"Smart On The Inside-A True Story About Succeeding In Spite of Learning Disabilities," published by Round Table Companies in Highland Park, Ill., tells of Eileen Gold Kushner's comeback story from academic problems due to learning disabilities to success as owner of three Chicago area McDonald's restaurants.
Kathy Young, a special education teacher, interviewed her to write the book as a first person account of Kushner's inspirational life story. The printed book can be purchased on Amazon.com and BarnesandNoble.com and the digital book is available through Kindle, Nook and iBooks.
Eileen Gold Kushner was not diagnosed with learning disabilities until she was 39 years old. Throughout her school years, she struggled with reading and mathematics and was repeatedly told by teachers that she wasn't trying hard enough and wouldn't amount to anything. It wasn't until she was a married woman with three children that she finally learned that she had dyslexia, which is a language-based learning disability that is characterized by slow or inaccurate reading, poor spelling, and weak writing skills. Discovering the reason for her learning difficulties helped her realize that she had many abilities and strengths. Now, one of her goals is to promote the understanding of learning disabilities.
On Oct. 12, Young and Kushner will be speaking at the Illinois Branch of the Illinois Dyslexia Association Fall Conference in Northlake, IL. On Feb. 13 they will be speaking at the International Learning Disabilities Conference in San Antonio, Texas. Their presentation is entitled Smart on the Inside: Helping Your Children Reach Their Full Potential. Both Kushner and Young are residents of Chicago's northwest suburbs.
Kushner has worked for McDonald's for 37 years, starting as a crew person, making milk shakes and French fries. She graduated to a cashier, but did so with trepidation until her husband, Larry, taught her how to make change. From there, the sky was the limit, and she and her husband purchased a McDonald's franchise in Bridgeview, IL. For the past 27 years, the Kushners have been franchise owners. They now own three franchises, one in Buffalo Grove and two in Palatine.
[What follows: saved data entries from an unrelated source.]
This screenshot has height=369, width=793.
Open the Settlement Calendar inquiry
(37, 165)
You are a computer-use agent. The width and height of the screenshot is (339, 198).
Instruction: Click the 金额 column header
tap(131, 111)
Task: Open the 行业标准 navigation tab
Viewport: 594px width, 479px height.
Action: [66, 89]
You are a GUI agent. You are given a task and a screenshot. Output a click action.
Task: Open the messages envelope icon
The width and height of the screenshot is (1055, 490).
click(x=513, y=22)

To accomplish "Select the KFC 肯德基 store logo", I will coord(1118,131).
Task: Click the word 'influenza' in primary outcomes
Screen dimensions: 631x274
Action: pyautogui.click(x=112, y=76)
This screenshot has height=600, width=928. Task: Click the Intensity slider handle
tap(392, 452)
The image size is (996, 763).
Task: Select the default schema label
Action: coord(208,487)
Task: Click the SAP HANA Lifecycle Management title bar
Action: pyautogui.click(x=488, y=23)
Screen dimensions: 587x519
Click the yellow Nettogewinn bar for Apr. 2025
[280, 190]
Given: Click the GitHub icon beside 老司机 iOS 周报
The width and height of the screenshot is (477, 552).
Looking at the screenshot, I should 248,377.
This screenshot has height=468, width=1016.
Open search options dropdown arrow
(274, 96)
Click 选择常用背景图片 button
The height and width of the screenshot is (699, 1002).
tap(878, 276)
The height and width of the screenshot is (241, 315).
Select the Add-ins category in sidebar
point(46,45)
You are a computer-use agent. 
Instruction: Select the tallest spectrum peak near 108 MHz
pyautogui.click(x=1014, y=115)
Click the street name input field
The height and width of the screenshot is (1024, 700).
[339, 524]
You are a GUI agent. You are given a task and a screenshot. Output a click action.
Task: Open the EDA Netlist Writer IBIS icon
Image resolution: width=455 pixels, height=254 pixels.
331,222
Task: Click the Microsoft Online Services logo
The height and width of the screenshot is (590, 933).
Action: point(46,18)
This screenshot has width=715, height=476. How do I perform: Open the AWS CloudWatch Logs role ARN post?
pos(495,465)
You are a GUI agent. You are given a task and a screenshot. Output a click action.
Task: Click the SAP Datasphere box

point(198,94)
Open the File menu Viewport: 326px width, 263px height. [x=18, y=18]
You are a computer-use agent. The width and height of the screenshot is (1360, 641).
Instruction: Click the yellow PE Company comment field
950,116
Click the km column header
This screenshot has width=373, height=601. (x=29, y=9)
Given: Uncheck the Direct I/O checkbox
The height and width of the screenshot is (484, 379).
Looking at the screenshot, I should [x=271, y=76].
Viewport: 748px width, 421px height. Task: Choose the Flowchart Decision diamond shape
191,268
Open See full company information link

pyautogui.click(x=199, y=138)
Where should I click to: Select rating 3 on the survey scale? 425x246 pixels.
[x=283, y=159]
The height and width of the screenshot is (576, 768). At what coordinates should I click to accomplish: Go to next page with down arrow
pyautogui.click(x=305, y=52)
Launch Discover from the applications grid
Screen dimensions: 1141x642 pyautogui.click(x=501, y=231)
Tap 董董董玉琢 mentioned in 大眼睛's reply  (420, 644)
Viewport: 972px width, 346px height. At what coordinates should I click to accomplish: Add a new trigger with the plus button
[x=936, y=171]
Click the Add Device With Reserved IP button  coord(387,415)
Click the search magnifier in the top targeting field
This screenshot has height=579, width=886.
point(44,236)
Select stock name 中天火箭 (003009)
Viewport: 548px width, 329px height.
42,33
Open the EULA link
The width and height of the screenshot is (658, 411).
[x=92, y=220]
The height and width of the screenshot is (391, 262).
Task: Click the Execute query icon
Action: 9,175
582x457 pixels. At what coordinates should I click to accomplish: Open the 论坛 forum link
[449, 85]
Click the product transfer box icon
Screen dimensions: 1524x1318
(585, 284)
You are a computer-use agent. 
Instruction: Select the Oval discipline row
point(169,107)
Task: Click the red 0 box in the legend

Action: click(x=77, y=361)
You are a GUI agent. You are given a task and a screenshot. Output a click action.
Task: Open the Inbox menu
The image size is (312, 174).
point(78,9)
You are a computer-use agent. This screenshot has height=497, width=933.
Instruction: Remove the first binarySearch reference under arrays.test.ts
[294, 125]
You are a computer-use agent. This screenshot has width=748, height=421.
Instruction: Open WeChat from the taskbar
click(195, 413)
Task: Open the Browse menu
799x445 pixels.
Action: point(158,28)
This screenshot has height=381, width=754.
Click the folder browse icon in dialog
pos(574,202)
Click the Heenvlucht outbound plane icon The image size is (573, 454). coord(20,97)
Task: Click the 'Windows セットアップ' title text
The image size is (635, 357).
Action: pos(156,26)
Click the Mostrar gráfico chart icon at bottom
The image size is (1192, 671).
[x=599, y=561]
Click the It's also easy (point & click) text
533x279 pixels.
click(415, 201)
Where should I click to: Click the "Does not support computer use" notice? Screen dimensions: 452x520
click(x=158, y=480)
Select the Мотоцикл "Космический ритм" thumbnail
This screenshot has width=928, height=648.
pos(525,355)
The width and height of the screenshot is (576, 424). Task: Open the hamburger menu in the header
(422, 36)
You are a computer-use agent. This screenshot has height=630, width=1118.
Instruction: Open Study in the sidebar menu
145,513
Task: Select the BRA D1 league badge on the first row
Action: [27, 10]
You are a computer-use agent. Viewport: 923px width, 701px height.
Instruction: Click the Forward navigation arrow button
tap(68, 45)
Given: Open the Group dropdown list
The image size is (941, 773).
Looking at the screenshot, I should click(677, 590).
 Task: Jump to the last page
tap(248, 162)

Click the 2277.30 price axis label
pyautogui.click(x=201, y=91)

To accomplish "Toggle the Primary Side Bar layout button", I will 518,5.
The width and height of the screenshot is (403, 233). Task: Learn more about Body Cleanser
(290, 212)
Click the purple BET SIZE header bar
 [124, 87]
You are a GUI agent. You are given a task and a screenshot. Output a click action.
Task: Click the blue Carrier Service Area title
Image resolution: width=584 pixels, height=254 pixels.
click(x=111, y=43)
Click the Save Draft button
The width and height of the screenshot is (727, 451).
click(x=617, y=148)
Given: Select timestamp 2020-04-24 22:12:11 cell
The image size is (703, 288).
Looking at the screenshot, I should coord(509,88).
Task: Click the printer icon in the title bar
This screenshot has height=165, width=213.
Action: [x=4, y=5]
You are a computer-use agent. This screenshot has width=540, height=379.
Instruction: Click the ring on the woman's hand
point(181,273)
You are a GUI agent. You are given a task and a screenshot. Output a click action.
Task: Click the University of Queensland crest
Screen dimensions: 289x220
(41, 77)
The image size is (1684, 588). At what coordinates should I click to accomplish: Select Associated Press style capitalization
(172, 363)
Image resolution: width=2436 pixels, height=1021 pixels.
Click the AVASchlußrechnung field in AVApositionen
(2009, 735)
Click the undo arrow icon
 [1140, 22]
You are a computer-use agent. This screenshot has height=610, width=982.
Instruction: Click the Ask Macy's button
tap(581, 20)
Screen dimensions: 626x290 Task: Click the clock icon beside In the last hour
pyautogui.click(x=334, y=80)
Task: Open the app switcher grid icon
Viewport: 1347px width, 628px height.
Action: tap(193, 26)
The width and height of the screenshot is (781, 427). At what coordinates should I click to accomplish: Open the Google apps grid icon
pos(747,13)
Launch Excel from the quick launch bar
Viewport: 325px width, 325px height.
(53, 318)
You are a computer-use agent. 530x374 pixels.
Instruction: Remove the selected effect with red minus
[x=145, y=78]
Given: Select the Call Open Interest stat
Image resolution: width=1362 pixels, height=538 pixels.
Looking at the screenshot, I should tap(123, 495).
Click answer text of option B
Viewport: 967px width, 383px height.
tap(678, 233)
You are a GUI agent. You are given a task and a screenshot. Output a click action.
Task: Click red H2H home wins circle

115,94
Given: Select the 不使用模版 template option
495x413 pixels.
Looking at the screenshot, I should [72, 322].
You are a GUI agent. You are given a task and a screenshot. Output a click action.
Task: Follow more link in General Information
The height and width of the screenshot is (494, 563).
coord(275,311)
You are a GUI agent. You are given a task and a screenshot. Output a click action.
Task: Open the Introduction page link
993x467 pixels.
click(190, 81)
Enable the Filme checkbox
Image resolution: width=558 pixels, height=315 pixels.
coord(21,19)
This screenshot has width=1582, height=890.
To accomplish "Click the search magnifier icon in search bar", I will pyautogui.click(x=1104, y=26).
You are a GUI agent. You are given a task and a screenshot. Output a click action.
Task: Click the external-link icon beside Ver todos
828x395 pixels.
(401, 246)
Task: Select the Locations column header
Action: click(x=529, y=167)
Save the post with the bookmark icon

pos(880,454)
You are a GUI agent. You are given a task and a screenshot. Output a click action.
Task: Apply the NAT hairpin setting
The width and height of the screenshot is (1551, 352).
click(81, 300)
The book conveys a strong message of having a positive attitude, working hard, never giving up, and giving back to the community. A portion of all book sales will go to Ronald McDonald House Charities. Kushner received the Ray Kroc Award, given to store owners for local store marketing efforts and community involvement. She also received the Illinois Association of Chambers of Commerce award that recognizes Illinois citizens for outstanding contributions.
Kushner met Young in 1994, when one of Young's special education students called the businesswoman and asked her to speak to Young's class. Kushner talked, not only about her struggles with learning disabilities, she also told the students how to be successful in the working world and the importance of social skills and work ethic. For the past 14 years, her McDonald's restaurants regularly display Learning Strategies bulletin boards created by Young's students with information about celebrities with learning disabilities who achieved success and how important it is to capitalize on personal strengths.
Young's students and Kushner have collaborated on many fundraisers. The students organized and ran events at the McDonalds restaurant to raise money to buy clothes for needy children and to support people with medical issues.